Леонид Кровин действительно был человеком не глупым, и его мотивация присутствия в банде что раньше, что сейчас была неясна. Он постоянно отмахивался на такой вопрос, мол «нужны деньги», или «мне так хочется», но всем всегда было понятно, что он что-то недоговаривает, однако, сказать об этом напрямую никто не решался. Возможно, если его это чем-то заинтересовало, то Климов говорил правду, и был шанс неплохо поживиться?

– Я подумаю, – тихо и угрюмо сказал он, всё еще глядя в пустоту, сдвинув брови к центру.
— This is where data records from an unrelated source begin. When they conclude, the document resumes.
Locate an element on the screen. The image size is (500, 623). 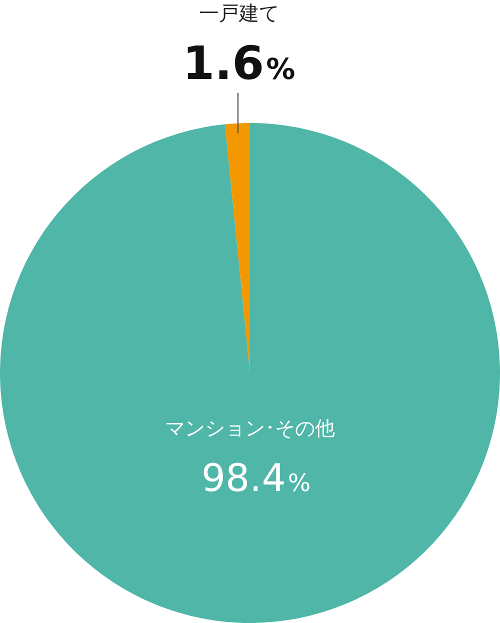
slice-label: 一戸建て is located at coordinates (238, 14).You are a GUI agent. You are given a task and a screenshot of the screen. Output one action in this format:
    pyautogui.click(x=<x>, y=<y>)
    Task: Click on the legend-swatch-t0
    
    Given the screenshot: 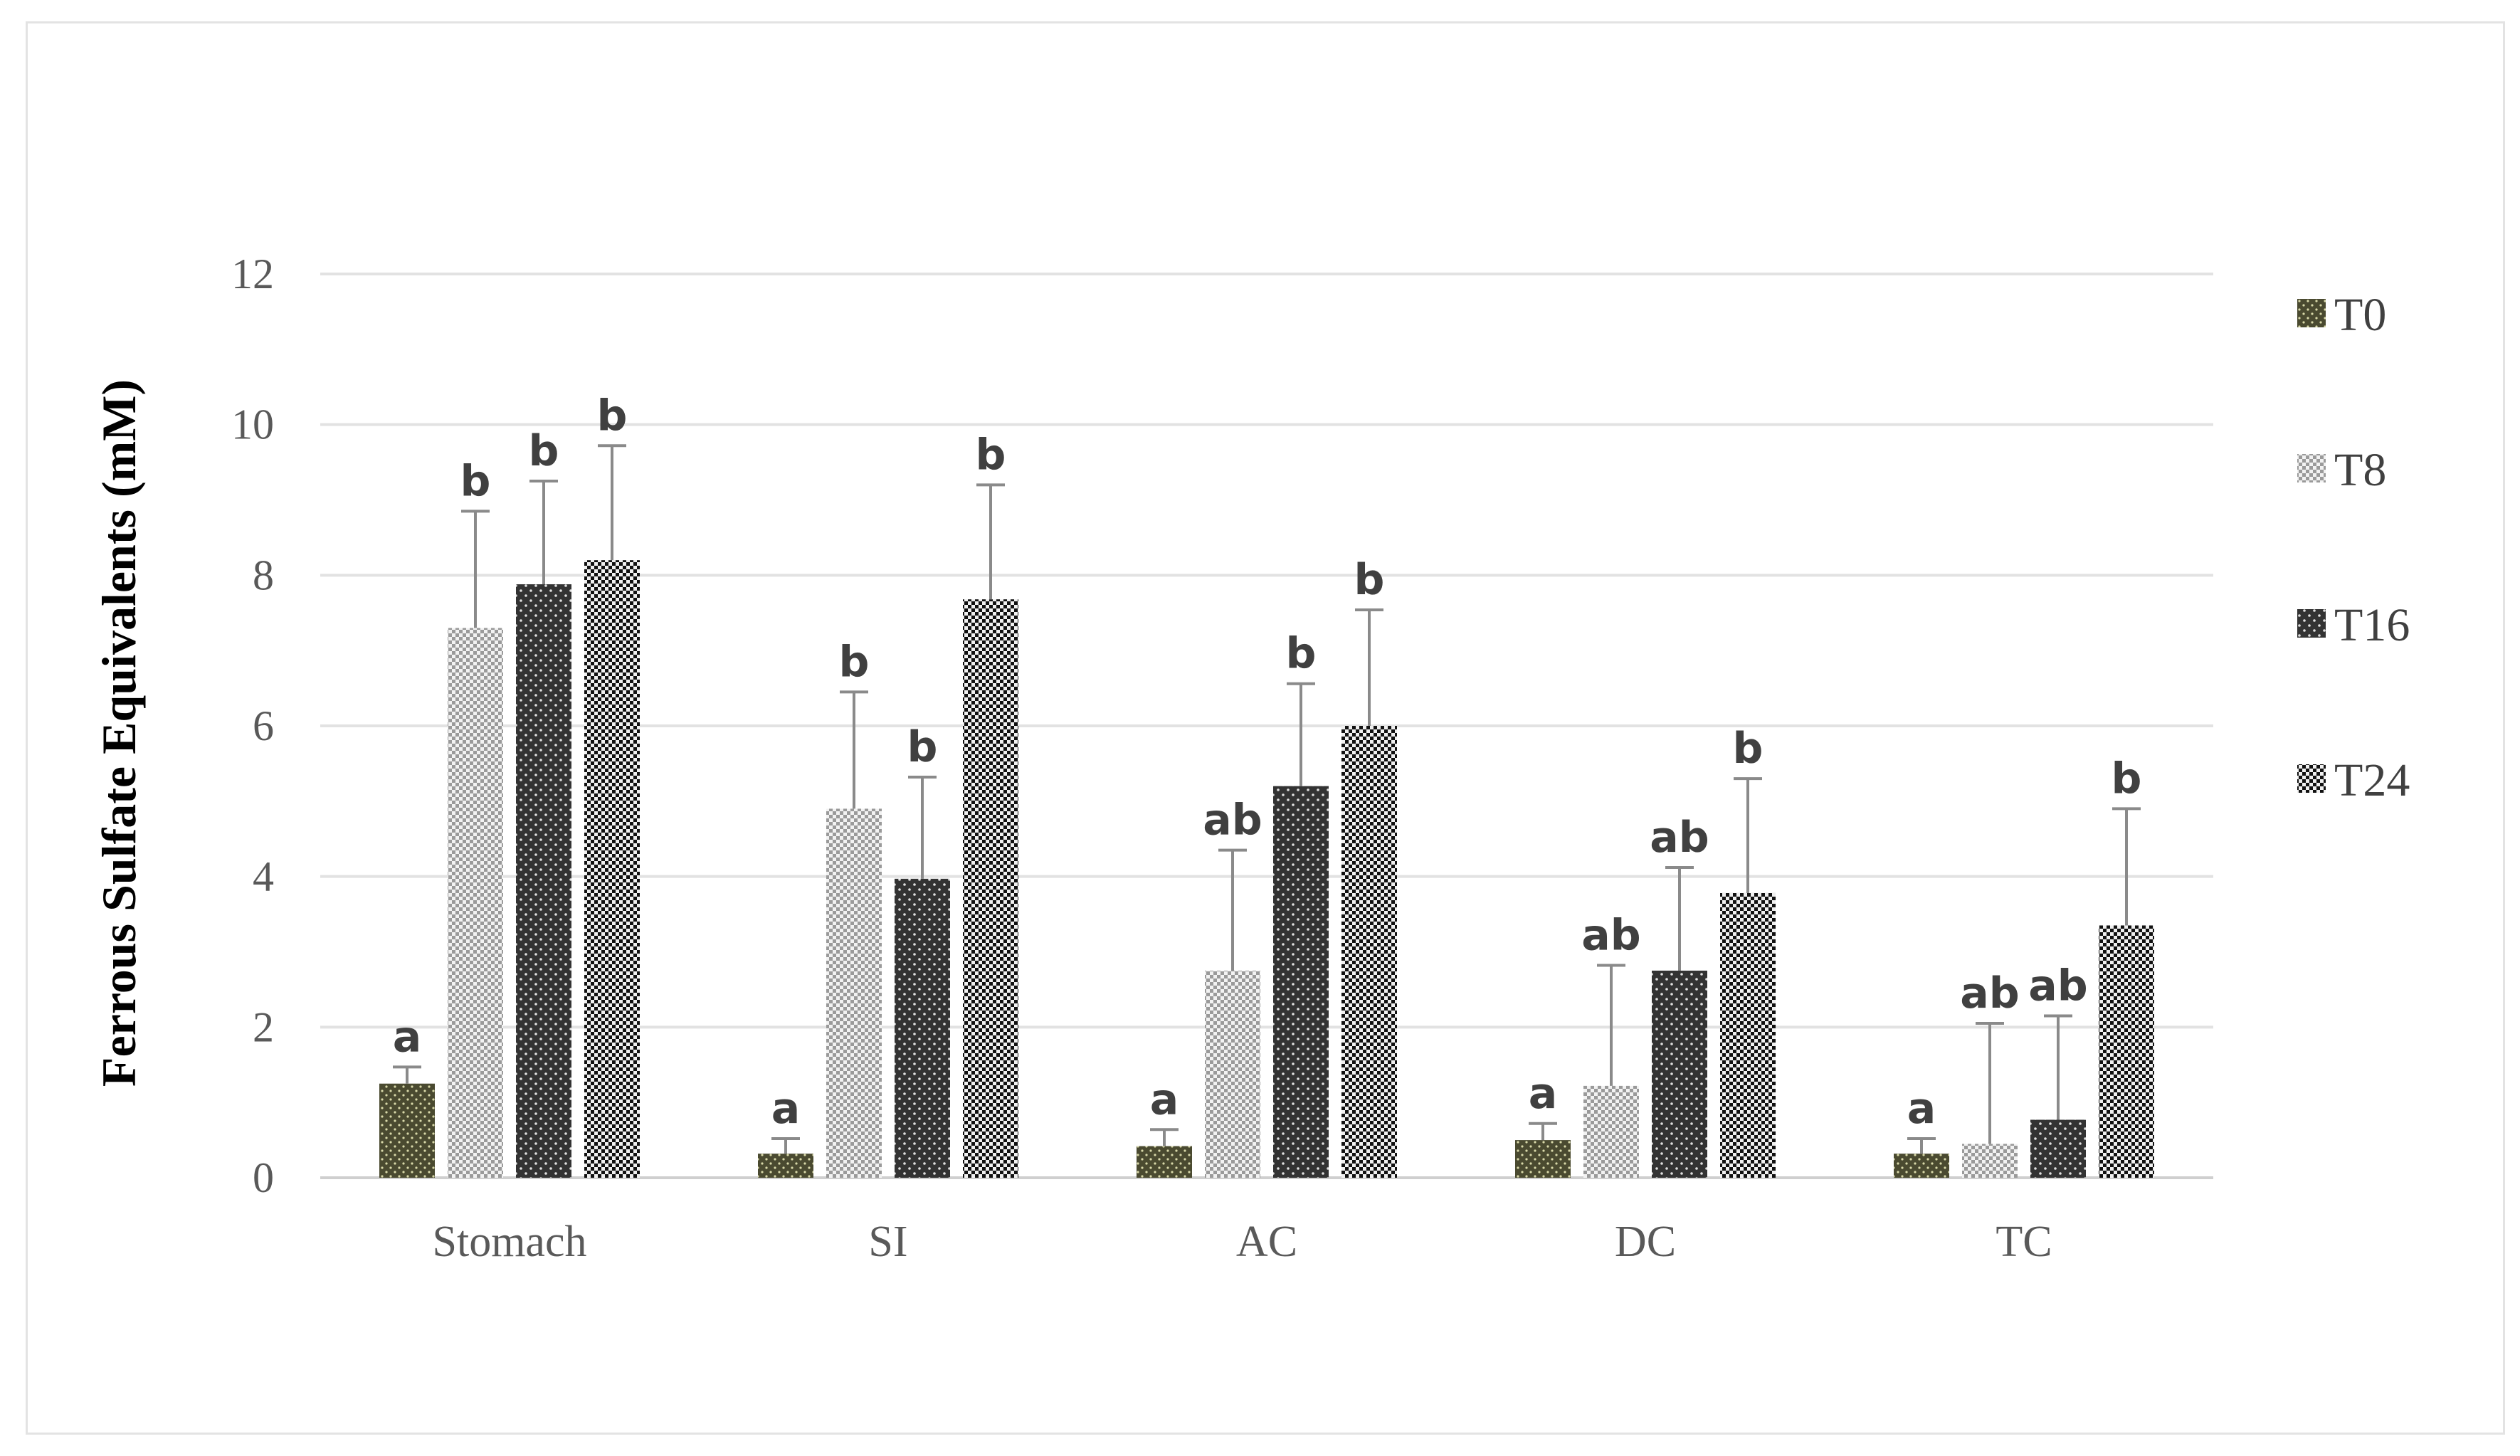 What is the action you would take?
    pyautogui.click(x=2311, y=313)
    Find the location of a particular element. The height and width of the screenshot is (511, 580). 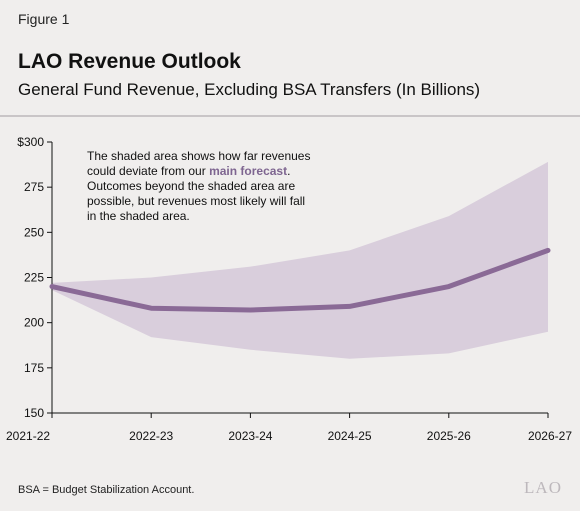

y-tick-label: 175 is located at coordinates (34, 368).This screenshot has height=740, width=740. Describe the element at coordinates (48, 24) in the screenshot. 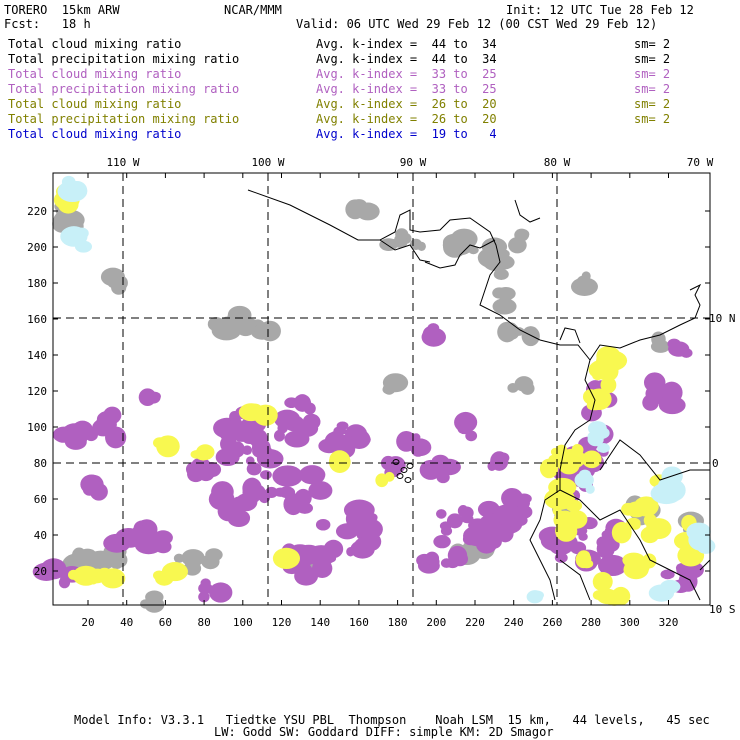

I see `forecast-hour: Fcst: 18 h` at that location.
– Я тебя понял, Никола, но времени у тебя не то чтобы много. Выступаем на рассвете, часов в пять от нашего любимого во времена Академии трактира. Надумаешь – приходи, у нас снаряжение найдётся и для тебя. А если нет – то мы провернём всё вдвоём с Лёней, но уже в виде ограбления, что, разумеется, опасней любой маскировки. Доброй ночи, не позволяй себе кусать клопов! – рассмеялся Виски, закрывая входную дверь. В следующий миг из подъезда донёсся жуткий грохот кирзовых сапог. Видимо, за время беседы грязь на подошвах высохла и более не мешала им грохотать при ходьбе по всевозможным твёрдым поверхностям.

Теперь Николай снова остался наедине с собой и своими мыслями. Один против целого фронта ранее, и один против огромного роя сейчас. Мысли теперь были не организованными и идущими ровными шеренгами друг за другом, не были взаимосвязаны, а роились и кружили над головой такого крохотного, в сравнении с этой армадой, Багровского. К размышлениям про Стальной Лес, про таинственную местность Загравена и про болезнь добавились вопросы, на которые мало кто мог бы дать ответы, и ещё меньше тех, кто собирался бы их дать. Откуда взялся Климов? Почему он решил обратиться именно к капитану, а не к кому-то более опытному в таких делах? И почему столько всего свалилось на Николая за один непримечательный майский день? Ещё его терзала мысль: пойти ли на это дело? Поддаться ли на наглую и такую бесперспективную авантюру ради, возможно, ничего? Мыслей было много, но все они были связаны одним признаком. Риск.